This is for the Change challenge, but is also in the attempt to kickstart myself into writing the sequel to 'Resistance', though I don't expect that this will actually make it into that story.
Set at the absolute end of Prince Caspian; his former Nurse and Tutor assess changes, and the need for change.
Changing times
"Some of the Black Dwarfs, who had been of Nikabrik's party, began to edge away." - Prince Caspian, Chapter 15.
***
She had felt her heart would burst with the joy of that first meeting with her child, her only child, so grown and so triumphant, so joyous to see her, so eager to be in her arms again, and laugh in his exultation at stories grown realities, and at finding his Nurse grown so small now that he could lift her from the ground in his strong, young arms
So grown! and standing among the unknown and the great: Old Narnians and the stranger kings and queens and Aslan himself... standing and confident and proud. She was proud for him, and yearned to speak more with him, and tell him all her tale. But... first there was a whirl of rejoicing, and then they were all so busy and there was much for him to do, much for them all to do, and so much of the world turned upside-down, that she could not ever speak heart to heart with him
She kept close, and he looked across at her, often, but this was no time for story-telling, not even of their own stories.
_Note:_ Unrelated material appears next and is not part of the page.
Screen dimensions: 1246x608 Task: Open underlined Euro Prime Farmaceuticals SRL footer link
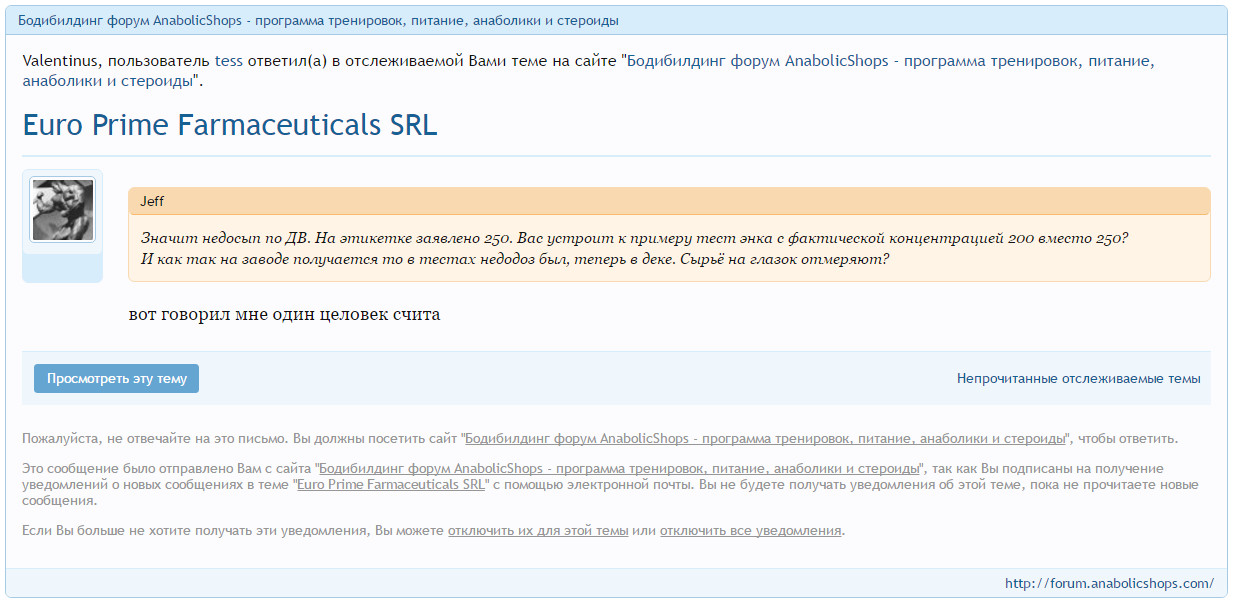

Instead the talk was of grave matters, of balances and retribution and reparations. Moll stayed close, saw Cornelius - Lord Cornelius now - enter and leave the council chamber and heard their talk, or fragments of it, fragments and words and hints. Reparations, property confiscation, punitive expeditions. The Council itself, made up of newly-ennobled Lords, all but Cornelius Old Narnians. The unsettling way her own child spoke of some of the women of the Telmarine court, and of their servants. She watched and listened, and heard, and saw, and gradually, gradually, the simple thankfulness ebbed, and left behind a different recognition of what the changes might mean. She wondered - what did Cornelius see, what did he feel about this new Narnia, and even more, about this new King?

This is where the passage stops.